In the copy you make of the entries, no picture should appear, and every word must match.

--- START ---

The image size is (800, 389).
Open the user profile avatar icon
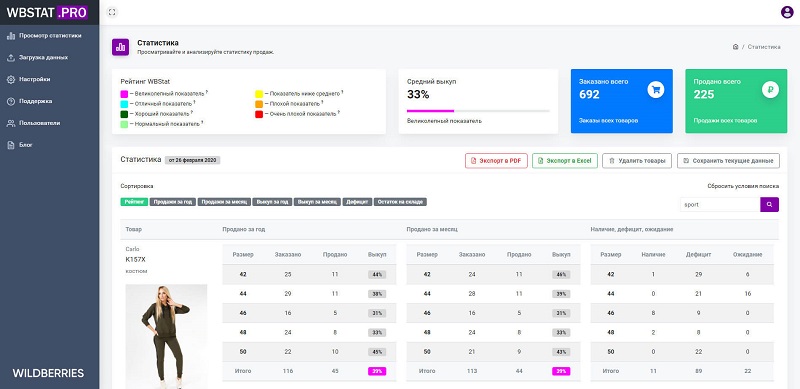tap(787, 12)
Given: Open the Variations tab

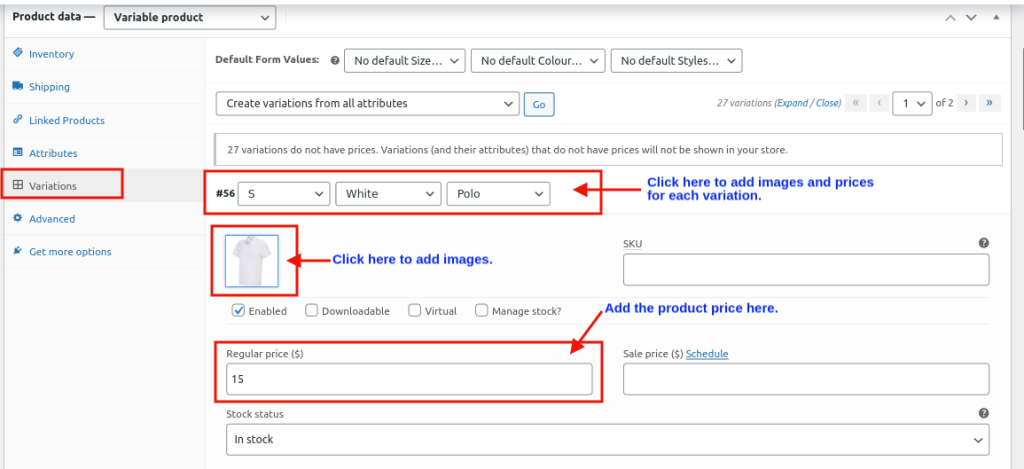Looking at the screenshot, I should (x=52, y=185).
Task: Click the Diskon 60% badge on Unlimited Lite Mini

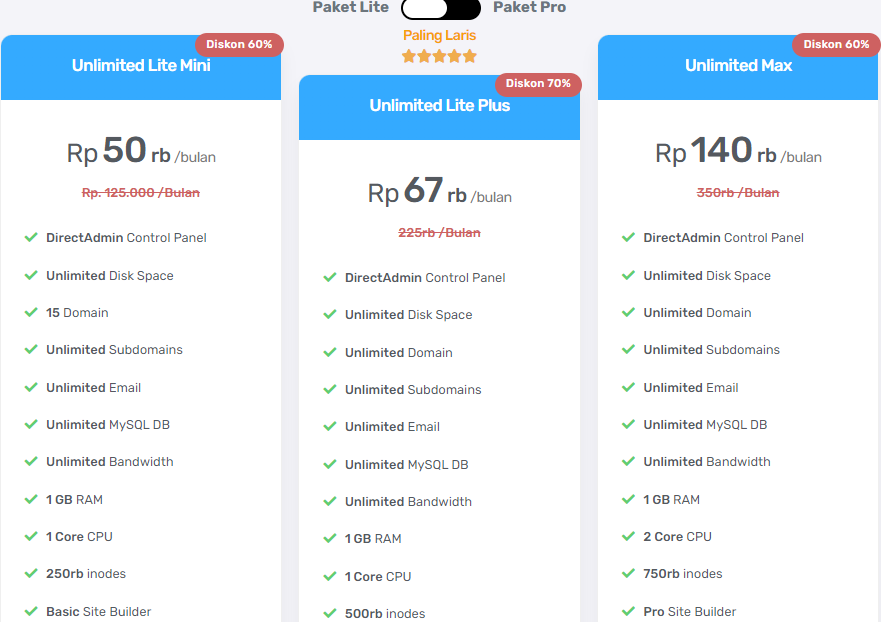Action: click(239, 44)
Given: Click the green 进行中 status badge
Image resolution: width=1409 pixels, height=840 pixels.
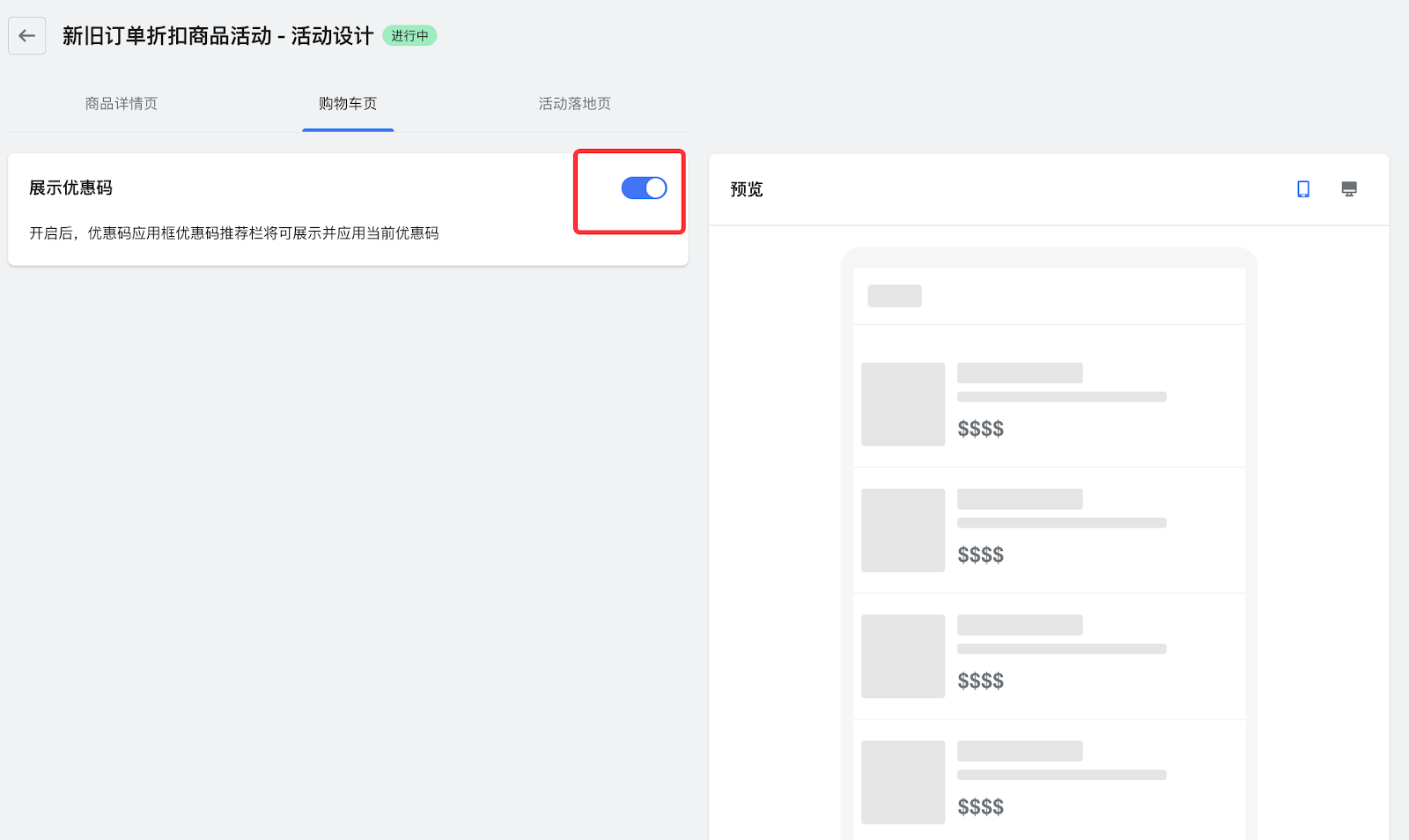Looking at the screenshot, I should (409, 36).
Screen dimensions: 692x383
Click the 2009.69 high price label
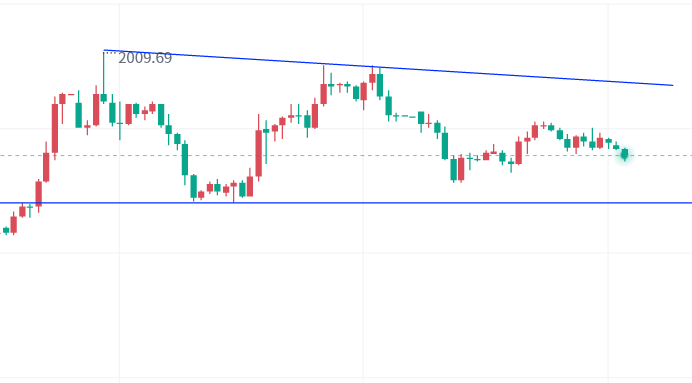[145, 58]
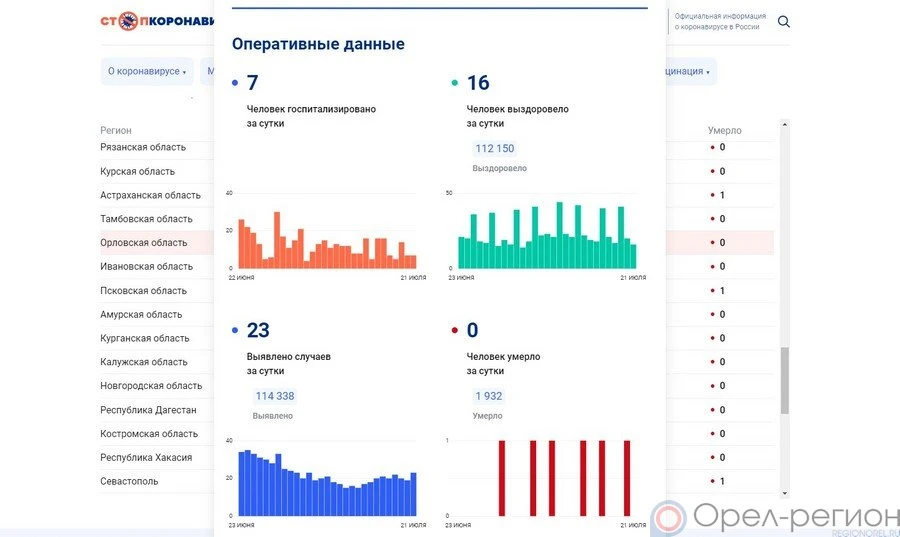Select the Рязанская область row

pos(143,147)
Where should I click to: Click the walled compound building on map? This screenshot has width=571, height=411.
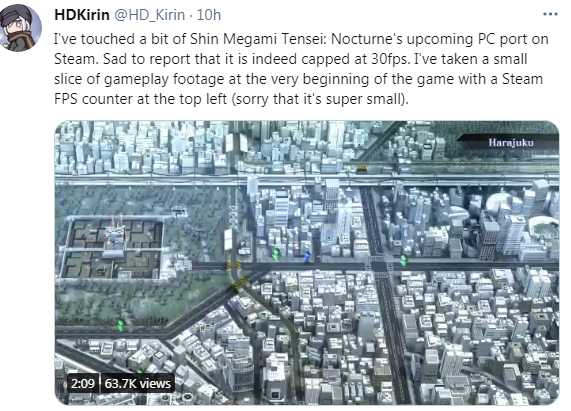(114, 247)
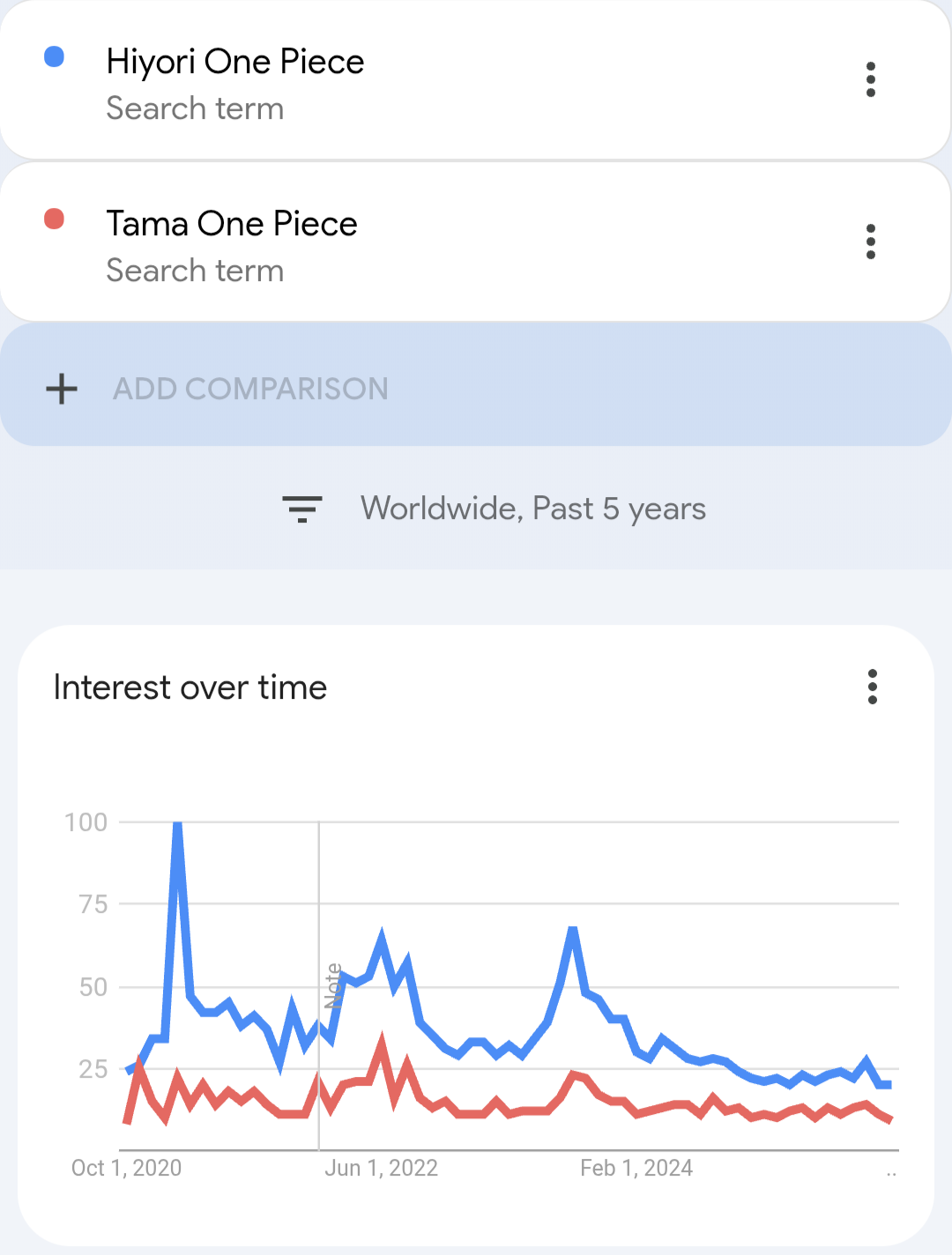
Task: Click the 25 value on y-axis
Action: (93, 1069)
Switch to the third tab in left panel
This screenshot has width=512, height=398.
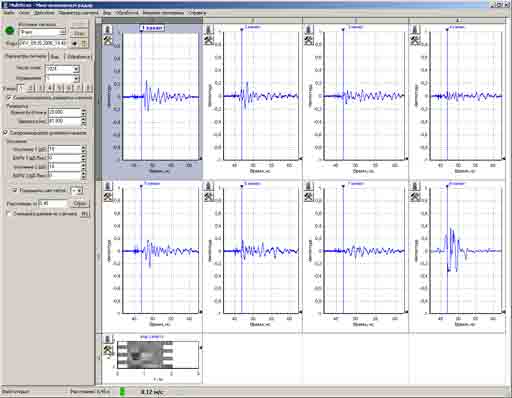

--- END ---

RESULT BELOW.
The image size is (800, 389).
Open the user profile avatar icon
tap(787, 12)
Given: Open the Variations tab

Looking at the screenshot, I should (x=52, y=185).
Task: Click the Diskon 60% badge on Unlimited Lite Mini

Action: click(239, 44)
Given: Click the green 进行中 status badge
Image resolution: width=1409 pixels, height=840 pixels.
Looking at the screenshot, I should (409, 36).
Screen dimensions: 692x383
Click the 2009.69 high price label
[145, 58]
Select the Рязанская область row

pos(143,147)
Where should I click to: Click the walled compound building on map? This screenshot has width=571, height=411.
(114, 247)
Task: Click the 25 value on y-axis
Action: (93, 1069)
Switch to the third tab in left panel
This screenshot has width=512, height=398.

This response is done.